Pour mieux mobiliser les recettes publiques, la Cour des comptes du Gabon intensifie ses actions. Le 10 juin 2026 à Libreville, une masterclass de haut niveau a été lancée à destination de ses auditeurs et magistrats financiers. L’objectif : doter les équipes de contrôle d’une expertise approfondie dans l’audit des secteurs pétrolier, minier et forestier, piliers de l’économie nationale.
Auditer efficacement suppose d’abord une compréhension fine. Pendant trois jours, les participants ont exploré les mécanismes techniques, fiscaux et opérationnels des industries extractives. L’enjeu est crucial pour les finances publiques : une mauvaise interprétation des contrats pétroliers ou des flux miniers et forestiers peut faire perdre à l’État des ressources considérables.
Grâce aux échanges directs avec des experts du secteur, les magistrats financiers affinent leurs grilles d’analyse. Cette immersion technique leur permettra de détecter plus efficacement les anomalies, d’optimiser le suivi des recettes et, à terme, de garantir que les richesses naturelles du sous-sol et des forêts profitent pleinement au budget national.
L’arme du numérique pour plus de transparence
Cette session de formation n’est que la première étape d’une stratégie de modernisation bien plus large.

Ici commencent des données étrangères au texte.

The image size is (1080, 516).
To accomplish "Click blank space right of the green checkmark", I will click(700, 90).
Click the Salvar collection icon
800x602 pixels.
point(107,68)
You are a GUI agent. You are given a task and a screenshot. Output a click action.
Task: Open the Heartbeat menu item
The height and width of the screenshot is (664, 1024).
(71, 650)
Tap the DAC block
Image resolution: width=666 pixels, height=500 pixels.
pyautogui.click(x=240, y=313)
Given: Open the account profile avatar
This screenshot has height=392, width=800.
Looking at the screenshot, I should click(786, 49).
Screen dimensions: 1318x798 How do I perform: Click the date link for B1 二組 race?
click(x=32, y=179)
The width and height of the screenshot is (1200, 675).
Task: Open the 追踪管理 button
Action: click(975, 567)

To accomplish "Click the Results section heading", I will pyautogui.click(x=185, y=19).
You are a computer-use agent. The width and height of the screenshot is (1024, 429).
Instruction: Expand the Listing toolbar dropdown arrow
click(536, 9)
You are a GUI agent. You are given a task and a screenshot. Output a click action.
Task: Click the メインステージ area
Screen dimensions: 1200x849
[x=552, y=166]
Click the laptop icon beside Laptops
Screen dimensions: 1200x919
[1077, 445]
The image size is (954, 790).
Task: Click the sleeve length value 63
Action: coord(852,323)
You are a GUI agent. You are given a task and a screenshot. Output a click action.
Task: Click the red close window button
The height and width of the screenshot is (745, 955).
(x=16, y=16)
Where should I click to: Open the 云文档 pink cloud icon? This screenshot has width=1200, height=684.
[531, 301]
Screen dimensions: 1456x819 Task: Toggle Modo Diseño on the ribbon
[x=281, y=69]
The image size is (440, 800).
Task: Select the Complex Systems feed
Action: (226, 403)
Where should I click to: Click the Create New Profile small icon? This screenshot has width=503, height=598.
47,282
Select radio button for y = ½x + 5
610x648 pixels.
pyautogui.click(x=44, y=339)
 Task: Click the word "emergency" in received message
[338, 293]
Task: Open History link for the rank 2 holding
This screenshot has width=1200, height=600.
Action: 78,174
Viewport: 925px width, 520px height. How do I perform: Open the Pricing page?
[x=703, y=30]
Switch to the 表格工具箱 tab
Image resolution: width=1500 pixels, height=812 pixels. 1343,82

Pour accompagner cette montée en compétences, la Cour des Comptes mise désormais sur la technologie avec le déploiement d’une plateforme numérique exclusivement dédiée à l’audit des ressources extractives.
Cet outil moderne va transformer en profondeur les méthodes de vérification. En centralisant et en analysant plus rapidement les données financières et de production, la plateforme logicielle réduira les risques d’évasion fiscale et limitera les pertes de revenus pour l’État.
Un cap vers la performance budgétaire
À l’heure où le Gabon cherche à consolider sa trajectoire économique, le renforcement de la gouvernance financière devient une priorité absolue. À travers cette masterclass et la digitalisation de ses procédures, la Cour des Comptes réaffirme son rôle de garde-fou. En devenant plus incisive dans ses contrôles, l’institution envoie un signal fort aux opérateurs économiques et s’impose comme un acteur central de la transparence et de la performance publique.